Lima 2019 albergó ‘los más grandes Juegos Panamericanos de la historia’, según Panam Sports

Medalla de oro y podio eterno para esos últimos momentos de la clausura de los Panamericanos. Colores dorados para ese corazón acelerado y para esos ojos húmedos después de gritar en coro las estrofas emotivas de “Contigo Perú”. Somos peruanos y somos hermanos. Somos peruanos y sí pudimos. Lima 2019 estuvo al nivel de los mejores eventos deportivos que antes admirábamos a la distancia. Este país es capaz de hacerlo todo. Solo nos falta creérnosla.

“Tuvimos en Lima los más grandes Juegos Panamericanos de la historia”, dijo eufórico Neven Ilic, presidente de Panam Sports. Si algo estaba pendiente en estas semanas era la felicitación oficial con alcance continental. El cierre de Lima 2019 estuvo a la altura de estos días de elevada competencia. Así informó El Comercio.

—Relevo a Chile—
Después del desfile de las delegaciones, Carlos Neuhaus, ofreció su discurso de clausura y fue el más aplaudido de la noche. La felicitación al presidente del Comité Organizador de los Panamericanos tiene justificación. En tres años, Neuhaus recuperó el tiempo perdido y encaminó lo que parecía imposible. Ahora el turno será para Santiago de Chile en el 2023.

Se repartieron dos medallas de oro simbólicas a los adolescentes deportistas peruanos Nano Fernández (tenis de mesa) y Ariana Baltazar (judo). Lima 2019 es el inicio de algo más grande aún y estos deportistas confirman que en el futuro las cosas pueden ser aún mejor.
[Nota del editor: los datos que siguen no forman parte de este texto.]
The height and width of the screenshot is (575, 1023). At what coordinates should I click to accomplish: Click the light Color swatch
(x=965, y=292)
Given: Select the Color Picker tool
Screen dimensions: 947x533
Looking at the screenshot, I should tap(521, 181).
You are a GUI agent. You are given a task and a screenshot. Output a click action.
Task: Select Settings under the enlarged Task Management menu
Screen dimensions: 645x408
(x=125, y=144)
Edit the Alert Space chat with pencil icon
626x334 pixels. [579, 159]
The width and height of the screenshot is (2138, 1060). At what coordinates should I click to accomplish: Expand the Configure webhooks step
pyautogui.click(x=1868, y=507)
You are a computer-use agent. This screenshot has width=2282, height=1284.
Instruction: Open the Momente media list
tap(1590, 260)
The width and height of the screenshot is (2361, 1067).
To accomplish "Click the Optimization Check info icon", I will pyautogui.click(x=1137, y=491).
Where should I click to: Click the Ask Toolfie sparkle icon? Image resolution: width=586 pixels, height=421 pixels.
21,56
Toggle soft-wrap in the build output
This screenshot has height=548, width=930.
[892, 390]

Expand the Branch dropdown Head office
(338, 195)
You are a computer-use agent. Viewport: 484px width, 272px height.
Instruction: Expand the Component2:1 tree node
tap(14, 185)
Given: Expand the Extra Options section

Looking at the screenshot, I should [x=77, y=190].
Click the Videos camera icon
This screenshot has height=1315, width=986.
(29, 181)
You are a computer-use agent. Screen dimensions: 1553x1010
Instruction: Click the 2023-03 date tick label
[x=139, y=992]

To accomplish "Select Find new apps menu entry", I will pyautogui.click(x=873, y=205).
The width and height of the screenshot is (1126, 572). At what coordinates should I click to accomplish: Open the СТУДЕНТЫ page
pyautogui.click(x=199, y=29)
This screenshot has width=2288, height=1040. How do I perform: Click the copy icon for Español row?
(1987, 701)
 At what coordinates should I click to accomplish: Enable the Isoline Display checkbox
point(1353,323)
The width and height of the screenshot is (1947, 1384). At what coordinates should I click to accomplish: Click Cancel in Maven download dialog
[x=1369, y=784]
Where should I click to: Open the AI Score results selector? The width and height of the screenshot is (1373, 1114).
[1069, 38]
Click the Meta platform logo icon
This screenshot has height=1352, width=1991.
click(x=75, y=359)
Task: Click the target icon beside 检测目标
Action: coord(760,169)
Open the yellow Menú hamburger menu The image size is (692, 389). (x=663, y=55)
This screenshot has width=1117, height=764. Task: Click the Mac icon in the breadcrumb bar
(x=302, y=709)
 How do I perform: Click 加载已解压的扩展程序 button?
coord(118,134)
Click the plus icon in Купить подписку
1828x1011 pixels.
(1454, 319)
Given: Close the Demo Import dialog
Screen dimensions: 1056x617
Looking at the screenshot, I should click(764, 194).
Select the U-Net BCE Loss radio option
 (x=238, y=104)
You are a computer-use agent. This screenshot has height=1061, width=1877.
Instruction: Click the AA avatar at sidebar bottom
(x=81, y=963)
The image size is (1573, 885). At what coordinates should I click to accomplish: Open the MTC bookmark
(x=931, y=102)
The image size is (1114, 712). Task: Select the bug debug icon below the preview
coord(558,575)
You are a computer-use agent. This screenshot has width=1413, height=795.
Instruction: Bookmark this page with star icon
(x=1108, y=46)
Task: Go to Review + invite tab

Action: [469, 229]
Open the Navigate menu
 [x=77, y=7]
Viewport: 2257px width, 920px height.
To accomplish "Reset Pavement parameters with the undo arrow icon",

Que comience el legado de estos Panamericanos, que se administre de manera correcta cada instalación, que el programa de deportistas Top del Instituto Peruano del Deporte reciba un impulso monetario del Estado. Que el presidente Martín Vizcarra no solo sea puntual para llegar a las premiaciones, sino que también agilice los trámites para elevar el presupuesto que ayude a los deportistas peruanos. Como diría Ricardo Gareca después del subcampeonato en la Copa América: “En Perú ya no estamos para retroceder”.

Más de cincuenta mil personas disfrutaron de la ceremonia. Fue una manera de celebrar un sueño que vivimos despiertos. Las sedes de primer orden, las 39 preseas conseguidos y estar en el top ten del medallero final. “Grande el Perú”, dijo Ilic. Parafraseando el lema del Mundial 1962: cuando pensábamos que no teníamos nada, pudimos hacerlo todo.